▸ Dataset rows:
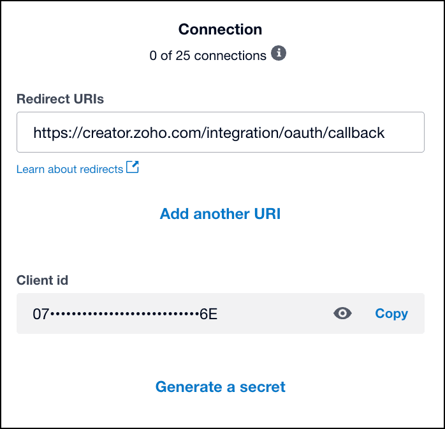
Task: Click the Connection heading
Action: 220,29
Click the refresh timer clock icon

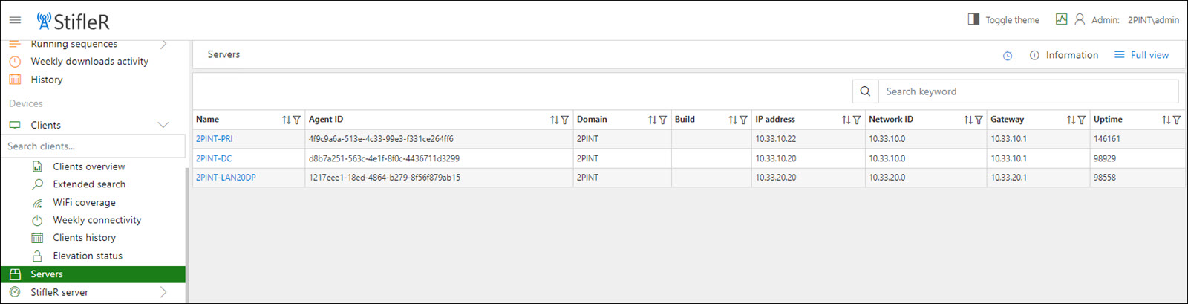click(x=1008, y=56)
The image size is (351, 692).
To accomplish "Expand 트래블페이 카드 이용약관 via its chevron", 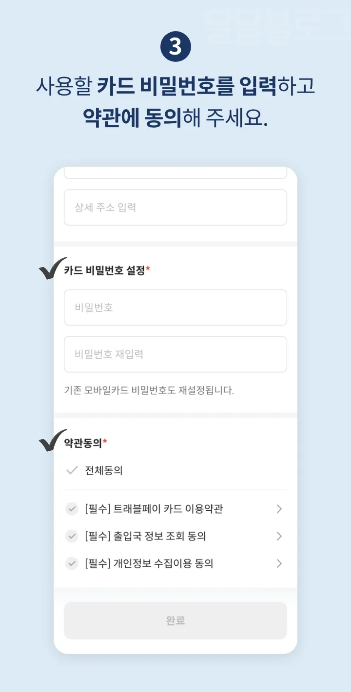I will click(279, 509).
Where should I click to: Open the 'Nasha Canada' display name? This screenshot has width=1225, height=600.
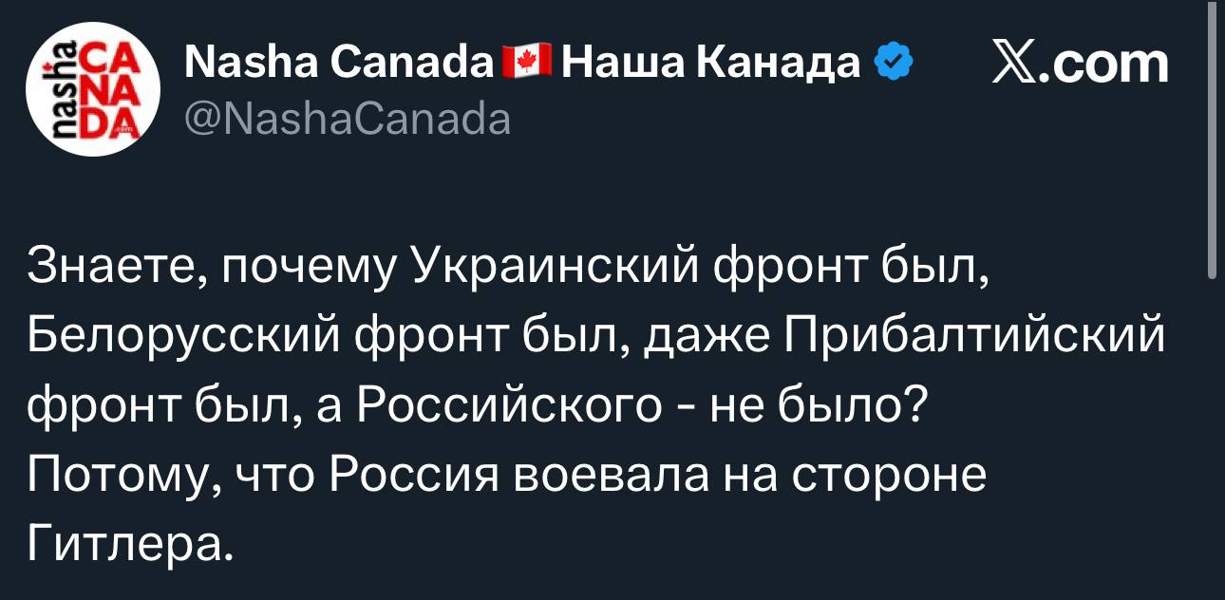pos(340,65)
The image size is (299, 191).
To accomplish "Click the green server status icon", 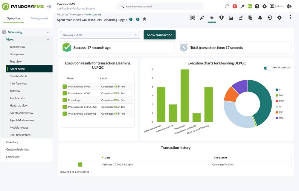I will [250, 6].
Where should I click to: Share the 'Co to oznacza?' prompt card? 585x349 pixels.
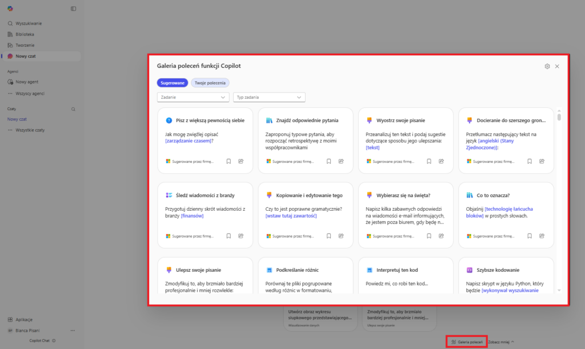542,236
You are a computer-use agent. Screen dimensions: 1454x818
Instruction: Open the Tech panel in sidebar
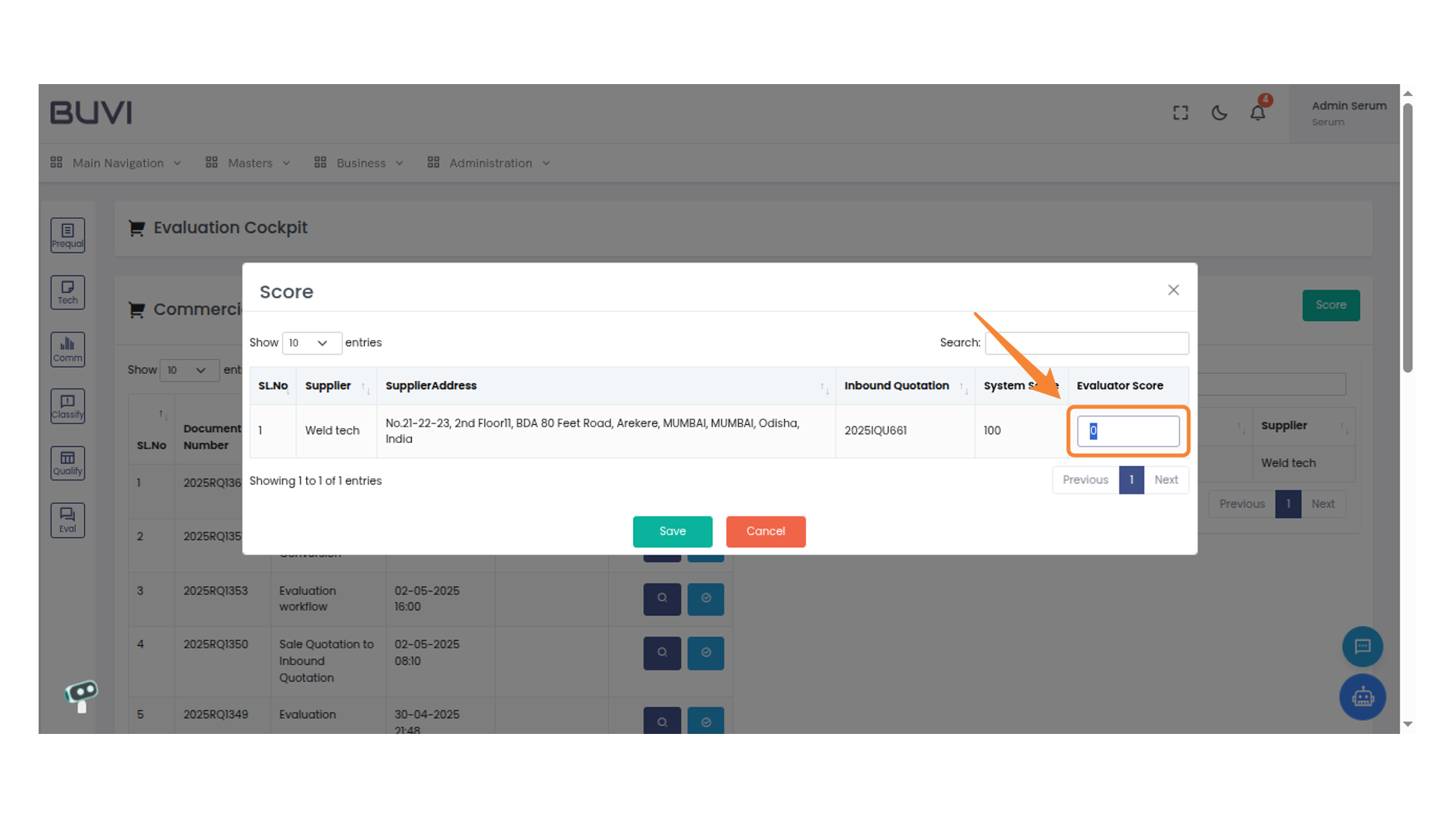coord(67,292)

▸ What you have to do: Scale the data from the line with "You are a computer-use" through the end of the data, repeating every line including the requests but multiplying each coordinate in the answers by 0.4 and rounding to whole numbers, with halves rounded up. Leave the pictures out of your answer.

▸ In response:
You are a computer-use agent. Screen dimensions: 1454x818
Instruction: Open the Tech panel in sidebar
coord(27,117)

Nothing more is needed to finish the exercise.